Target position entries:

begin

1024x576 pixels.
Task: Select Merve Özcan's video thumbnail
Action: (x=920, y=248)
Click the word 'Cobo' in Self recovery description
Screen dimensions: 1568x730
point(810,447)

end

→ Direction: Echo every line of the entries above character for character, adding and dropping nothing.

→ Written answer:
1024x576 pixels.
Task: Select Merve Özcan's video thumbnail
Action: (x=920, y=248)
Click the word 'Cobo' in Self recovery description
Screen dimensions: 1568x730
point(810,447)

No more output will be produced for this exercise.